▸ Stored entries

==============================

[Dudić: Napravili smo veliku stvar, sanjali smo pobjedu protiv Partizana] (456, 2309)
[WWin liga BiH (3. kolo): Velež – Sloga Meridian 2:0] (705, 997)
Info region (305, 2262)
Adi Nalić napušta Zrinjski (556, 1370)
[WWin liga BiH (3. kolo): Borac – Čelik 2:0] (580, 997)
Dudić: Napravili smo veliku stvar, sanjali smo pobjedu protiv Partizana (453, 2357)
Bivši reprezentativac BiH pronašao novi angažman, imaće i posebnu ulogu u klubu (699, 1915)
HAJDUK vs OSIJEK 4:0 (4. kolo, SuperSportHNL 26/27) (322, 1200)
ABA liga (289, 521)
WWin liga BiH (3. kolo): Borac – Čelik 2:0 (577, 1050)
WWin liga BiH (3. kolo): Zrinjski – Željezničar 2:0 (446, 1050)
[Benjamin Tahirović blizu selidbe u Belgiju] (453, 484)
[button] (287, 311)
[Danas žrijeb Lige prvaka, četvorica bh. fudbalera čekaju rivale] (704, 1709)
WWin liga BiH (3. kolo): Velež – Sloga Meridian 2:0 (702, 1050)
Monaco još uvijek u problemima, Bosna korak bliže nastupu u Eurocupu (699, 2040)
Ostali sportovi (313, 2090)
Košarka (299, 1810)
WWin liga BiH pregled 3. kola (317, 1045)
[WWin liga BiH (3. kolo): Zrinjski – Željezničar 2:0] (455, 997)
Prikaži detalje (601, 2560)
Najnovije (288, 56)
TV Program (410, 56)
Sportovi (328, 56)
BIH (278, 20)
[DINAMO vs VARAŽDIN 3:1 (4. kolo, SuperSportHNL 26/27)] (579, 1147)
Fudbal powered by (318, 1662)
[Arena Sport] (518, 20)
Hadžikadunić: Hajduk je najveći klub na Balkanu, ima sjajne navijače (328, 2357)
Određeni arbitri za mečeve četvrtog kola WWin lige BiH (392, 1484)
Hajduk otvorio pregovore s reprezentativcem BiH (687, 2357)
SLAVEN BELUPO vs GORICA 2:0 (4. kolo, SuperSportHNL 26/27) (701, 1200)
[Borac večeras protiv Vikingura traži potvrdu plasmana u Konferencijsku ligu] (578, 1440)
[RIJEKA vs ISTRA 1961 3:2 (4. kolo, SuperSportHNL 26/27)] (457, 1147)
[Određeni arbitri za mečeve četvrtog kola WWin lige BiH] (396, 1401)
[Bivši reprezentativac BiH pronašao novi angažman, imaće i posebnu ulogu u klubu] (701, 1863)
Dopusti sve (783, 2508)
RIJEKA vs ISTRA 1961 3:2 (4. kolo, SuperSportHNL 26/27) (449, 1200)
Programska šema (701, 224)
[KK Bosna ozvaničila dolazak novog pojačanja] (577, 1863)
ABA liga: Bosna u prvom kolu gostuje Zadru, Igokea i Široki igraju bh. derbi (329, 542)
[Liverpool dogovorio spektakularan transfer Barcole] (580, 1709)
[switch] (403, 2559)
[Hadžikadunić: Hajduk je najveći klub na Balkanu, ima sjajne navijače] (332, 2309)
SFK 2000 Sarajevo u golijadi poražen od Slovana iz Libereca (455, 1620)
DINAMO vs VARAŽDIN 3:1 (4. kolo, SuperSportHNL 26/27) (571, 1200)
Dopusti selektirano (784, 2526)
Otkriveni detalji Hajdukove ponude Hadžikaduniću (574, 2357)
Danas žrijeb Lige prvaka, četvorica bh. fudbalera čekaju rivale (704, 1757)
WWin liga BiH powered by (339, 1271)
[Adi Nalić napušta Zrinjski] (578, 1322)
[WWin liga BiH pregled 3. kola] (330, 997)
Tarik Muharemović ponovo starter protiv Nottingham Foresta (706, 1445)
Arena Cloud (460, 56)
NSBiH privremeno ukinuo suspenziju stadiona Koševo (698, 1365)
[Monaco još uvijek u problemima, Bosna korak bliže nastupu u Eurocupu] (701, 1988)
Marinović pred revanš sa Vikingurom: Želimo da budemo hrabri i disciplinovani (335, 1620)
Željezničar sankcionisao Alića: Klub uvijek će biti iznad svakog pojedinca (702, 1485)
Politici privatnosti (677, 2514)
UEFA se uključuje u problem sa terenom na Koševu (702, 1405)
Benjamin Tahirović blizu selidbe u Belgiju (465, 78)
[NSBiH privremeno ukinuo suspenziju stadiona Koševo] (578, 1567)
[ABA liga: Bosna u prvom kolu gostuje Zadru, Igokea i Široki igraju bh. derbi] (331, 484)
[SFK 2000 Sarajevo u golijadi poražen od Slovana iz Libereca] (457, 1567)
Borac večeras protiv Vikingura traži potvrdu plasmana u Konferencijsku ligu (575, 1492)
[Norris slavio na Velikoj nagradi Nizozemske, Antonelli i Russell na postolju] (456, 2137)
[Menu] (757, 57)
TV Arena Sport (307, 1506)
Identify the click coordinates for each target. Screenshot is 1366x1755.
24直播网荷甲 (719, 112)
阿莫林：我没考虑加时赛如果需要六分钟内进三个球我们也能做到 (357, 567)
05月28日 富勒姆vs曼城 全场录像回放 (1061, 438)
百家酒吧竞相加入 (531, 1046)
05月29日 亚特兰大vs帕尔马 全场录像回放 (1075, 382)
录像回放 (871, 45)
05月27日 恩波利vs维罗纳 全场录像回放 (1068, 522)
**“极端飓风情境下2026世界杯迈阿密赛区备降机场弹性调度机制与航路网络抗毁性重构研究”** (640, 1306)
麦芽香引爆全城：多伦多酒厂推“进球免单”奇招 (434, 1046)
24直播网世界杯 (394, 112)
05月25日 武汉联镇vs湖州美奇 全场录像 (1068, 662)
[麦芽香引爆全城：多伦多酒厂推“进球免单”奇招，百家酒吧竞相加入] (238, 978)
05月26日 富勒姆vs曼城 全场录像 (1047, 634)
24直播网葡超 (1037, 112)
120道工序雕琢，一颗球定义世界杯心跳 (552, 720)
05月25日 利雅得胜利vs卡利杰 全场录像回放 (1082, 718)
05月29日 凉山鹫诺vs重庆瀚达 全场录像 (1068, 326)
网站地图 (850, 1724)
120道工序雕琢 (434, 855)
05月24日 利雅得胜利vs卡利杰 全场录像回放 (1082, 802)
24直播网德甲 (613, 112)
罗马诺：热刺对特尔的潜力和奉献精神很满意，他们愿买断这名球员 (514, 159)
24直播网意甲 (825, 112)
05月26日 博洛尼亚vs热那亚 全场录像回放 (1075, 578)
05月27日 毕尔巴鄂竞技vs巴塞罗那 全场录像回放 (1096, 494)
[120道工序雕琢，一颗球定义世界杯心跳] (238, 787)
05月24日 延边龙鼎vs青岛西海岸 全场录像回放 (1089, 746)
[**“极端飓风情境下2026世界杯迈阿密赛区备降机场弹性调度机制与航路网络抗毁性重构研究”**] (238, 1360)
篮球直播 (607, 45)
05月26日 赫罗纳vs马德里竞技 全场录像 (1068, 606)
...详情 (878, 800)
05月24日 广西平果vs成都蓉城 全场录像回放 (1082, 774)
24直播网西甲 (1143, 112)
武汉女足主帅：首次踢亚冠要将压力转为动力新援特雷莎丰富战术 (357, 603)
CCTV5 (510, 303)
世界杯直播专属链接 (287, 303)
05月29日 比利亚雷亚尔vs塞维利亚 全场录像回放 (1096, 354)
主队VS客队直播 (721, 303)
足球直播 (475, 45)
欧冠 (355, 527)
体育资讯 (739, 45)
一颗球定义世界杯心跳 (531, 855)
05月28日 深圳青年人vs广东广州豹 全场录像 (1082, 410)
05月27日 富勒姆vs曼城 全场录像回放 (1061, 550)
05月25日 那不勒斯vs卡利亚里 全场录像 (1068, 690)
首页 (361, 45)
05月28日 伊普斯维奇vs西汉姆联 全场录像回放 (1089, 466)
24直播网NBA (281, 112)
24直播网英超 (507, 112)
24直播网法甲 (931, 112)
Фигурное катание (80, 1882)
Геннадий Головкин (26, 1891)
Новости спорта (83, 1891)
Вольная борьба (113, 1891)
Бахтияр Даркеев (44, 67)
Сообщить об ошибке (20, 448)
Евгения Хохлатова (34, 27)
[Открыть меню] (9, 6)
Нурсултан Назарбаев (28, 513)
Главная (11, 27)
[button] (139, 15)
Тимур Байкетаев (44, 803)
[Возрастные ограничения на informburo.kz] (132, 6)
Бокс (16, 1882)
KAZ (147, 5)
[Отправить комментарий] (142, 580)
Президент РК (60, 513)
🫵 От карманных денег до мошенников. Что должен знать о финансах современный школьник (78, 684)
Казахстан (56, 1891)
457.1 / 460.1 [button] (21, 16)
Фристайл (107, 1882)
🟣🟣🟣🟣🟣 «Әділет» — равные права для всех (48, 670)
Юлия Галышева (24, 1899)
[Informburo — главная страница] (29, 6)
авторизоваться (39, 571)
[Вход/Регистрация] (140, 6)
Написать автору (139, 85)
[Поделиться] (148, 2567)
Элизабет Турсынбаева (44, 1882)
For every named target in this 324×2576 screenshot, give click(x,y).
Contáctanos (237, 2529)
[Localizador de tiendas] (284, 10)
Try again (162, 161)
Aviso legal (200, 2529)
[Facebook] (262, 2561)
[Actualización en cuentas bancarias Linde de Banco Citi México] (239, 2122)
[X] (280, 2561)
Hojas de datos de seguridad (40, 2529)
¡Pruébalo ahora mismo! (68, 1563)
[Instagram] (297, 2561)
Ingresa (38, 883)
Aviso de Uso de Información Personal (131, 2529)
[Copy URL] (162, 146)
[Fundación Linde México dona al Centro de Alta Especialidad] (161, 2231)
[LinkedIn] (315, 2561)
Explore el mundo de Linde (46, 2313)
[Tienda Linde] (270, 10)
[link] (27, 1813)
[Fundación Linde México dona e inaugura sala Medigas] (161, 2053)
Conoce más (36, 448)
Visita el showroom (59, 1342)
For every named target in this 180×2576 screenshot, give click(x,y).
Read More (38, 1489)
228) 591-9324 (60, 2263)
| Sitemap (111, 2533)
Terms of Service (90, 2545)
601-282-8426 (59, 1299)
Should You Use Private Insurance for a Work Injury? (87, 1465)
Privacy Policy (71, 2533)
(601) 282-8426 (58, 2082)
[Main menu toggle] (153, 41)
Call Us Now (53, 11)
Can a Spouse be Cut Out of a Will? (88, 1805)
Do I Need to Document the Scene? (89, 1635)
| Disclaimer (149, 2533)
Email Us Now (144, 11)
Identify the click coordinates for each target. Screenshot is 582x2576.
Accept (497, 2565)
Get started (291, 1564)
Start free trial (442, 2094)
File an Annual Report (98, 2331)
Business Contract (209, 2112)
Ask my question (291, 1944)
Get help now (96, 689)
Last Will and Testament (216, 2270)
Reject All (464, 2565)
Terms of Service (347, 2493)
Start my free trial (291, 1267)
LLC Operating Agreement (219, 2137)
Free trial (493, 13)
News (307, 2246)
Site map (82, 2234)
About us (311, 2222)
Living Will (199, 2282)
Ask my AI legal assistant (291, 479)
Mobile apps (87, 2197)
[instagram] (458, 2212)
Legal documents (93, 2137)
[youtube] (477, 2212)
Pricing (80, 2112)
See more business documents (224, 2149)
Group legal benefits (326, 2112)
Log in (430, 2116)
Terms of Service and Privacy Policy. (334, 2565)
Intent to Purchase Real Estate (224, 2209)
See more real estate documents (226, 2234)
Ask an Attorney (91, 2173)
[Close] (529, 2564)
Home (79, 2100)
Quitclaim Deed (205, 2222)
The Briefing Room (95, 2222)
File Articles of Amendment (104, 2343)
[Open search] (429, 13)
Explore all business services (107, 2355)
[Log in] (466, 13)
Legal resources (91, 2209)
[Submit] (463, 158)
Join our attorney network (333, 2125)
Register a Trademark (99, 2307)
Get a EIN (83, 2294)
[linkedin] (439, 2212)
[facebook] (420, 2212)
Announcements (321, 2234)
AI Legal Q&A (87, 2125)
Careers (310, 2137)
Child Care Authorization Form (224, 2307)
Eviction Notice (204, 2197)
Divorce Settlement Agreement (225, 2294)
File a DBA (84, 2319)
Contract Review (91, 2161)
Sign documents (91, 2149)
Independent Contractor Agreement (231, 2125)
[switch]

==============================

▸ PROMPT
Precisely reproduce the lines of the entries, beginning at the first and ending at the one containing "HAJDUK vs OSIJEK". Add nothing.

▸ TASK SOLUTION
[Dudić: Napravili smo veliku stvar, sanjali smo pobjedu protiv Partizana] (456, 2309)
[WWin liga BiH (3. kolo): Velež – Sloga Meridian 2:0] (705, 997)
Info region (305, 2262)
Adi Nalić napušta Zrinjski (556, 1370)
[WWin liga BiH (3. kolo): Borac – Čelik 2:0] (580, 997)
Dudić: Napravili smo veliku stvar, sanjali smo pobjedu protiv Partizana (453, 2357)
Bivši reprezentativac BiH pronašao novi angažman, imaće i posebnu ulogu u klubu (699, 1915)
HAJDUK vs OSIJEK 4:0 (4. kolo, SuperSportHNL 26/27) (322, 1200)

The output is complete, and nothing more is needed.